Nem só de confete e serpentina é feito o Carnaval. Para quem quer aproveitar o primeiro feriado prolongado do ano, mas não está nem um pouco interessado em enfrentar multidões, calor, barulho e ambientes geralmente embalados a muita bebida alcoólica e pouca moderação, o melhor mesmo é se manter bem longe da folia.
Folha Equilíbrio, 9 de fevereiro de 2006
Longe da folia: este era o lema de dona Francelina. Ela era dessas pessoas que detestam Carnaval, por causa da zoeira, da confusão e, claro, da imoralidade. Muito religiosa, dona Francelina desaprovava o relaxamento de costumes que acompanha o chamado tríduo momesco, uma época de vício e de pecado. Se pudesse, sairia da cidade, iria para a serra, para um spa, ou mesmo para a pacata cidadezinha do interior em que nascera. Mas não podia, por uma simples razão: ela e o marido, Ernesto, eram muito pobres. Ele, auxiliar de escritório, ela, costureira, mal ganhavam para se sustentar, e isso que não tinham filhos. O jeito, portanto, era ficar na capital e agüentar o barulho, que não era pouco.
Diferente da esposa, seu Ernesto era um carnavalesco nato. Desde criança participara em bailes infantis, sempre fantasiado; adorava desfiles, gostava de sambar. Mas não podia fazê-lo, claro, por causa da mulher. Ela jamais o admitiria. De modo que seu Ernesto carregou esta frustração por muitos anos. Até que a própria Francelina, por assim dizer, resolveu o problema.
Ela se queixava de que não podia dormir nas noites de Carnaval, por causa do barulho, e assim começou a tomar soporíferos. Caía num sono profundo, tão profundo que o marido tinha de sacudi-la por muito tempo até que acordasse. E isso lhe deu uma idéia: começou a aproveitar a oportunidade para sair de mansinho e ir a um salão não muito distante, onde caía no samba. Quando voltava para casa, tomava todas as precauções para que a esposa de nada desconfiasse: banhava-se, botava o pijama, deitava-se, fingia-se profundamente adormecido.

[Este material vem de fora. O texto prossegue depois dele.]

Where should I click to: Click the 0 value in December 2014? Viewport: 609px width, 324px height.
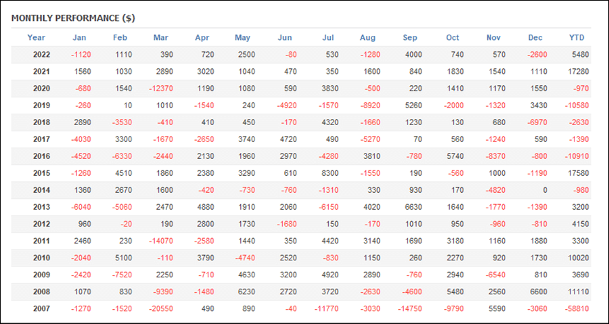(545, 190)
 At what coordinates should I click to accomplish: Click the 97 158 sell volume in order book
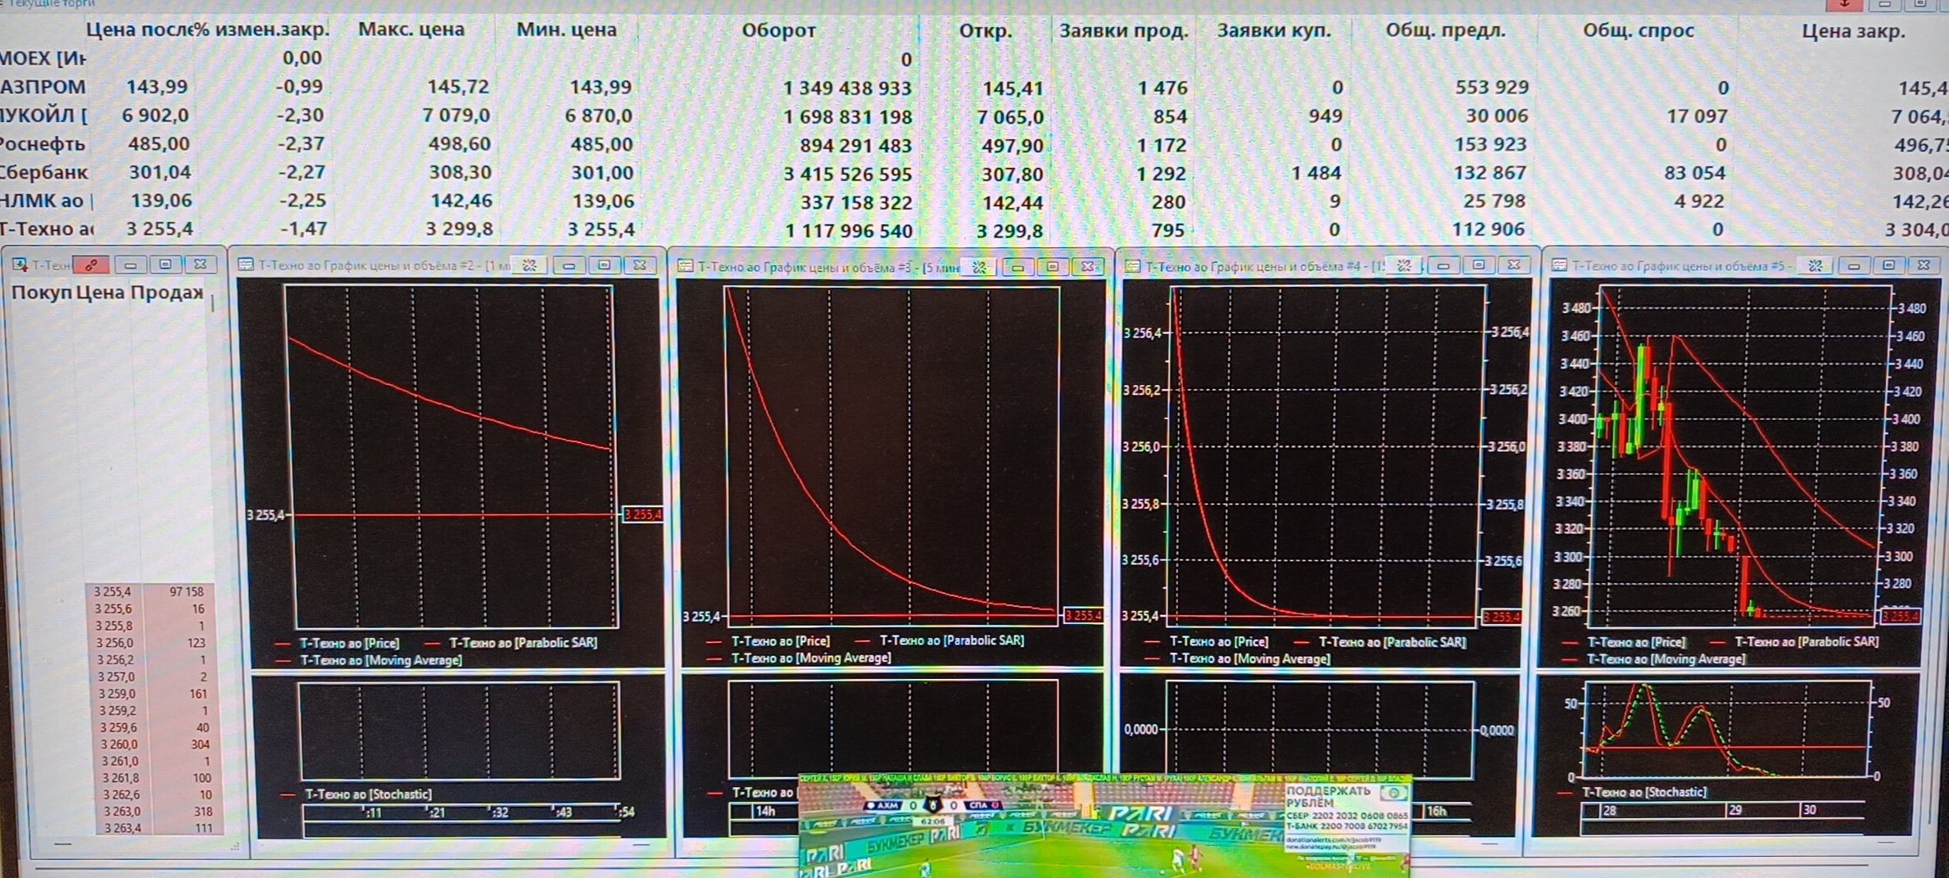click(x=186, y=591)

Isso poderia ter durado muito tempo, não fosse o fato de Ernesto enxergar mal. E como enxergava mal, não viu dois confetes em sua camisa. Mas dona Francelina, que tinha boa visão, viu os tais confetes e perguntou a respeito. O marido explicou que aquilo nada tinha a ver com bailes, que uns garotos lhe tinham jogado confetes na rua quando voltava para casa.
Não se sabe se dona Francelina acreditou ou não. O fato é que Ernesto está disposto a ir a um baile de Carnaval -mas realizado em um salão onde não se use confetes. Que, como se sabe, têm uma natural vocação para a traição.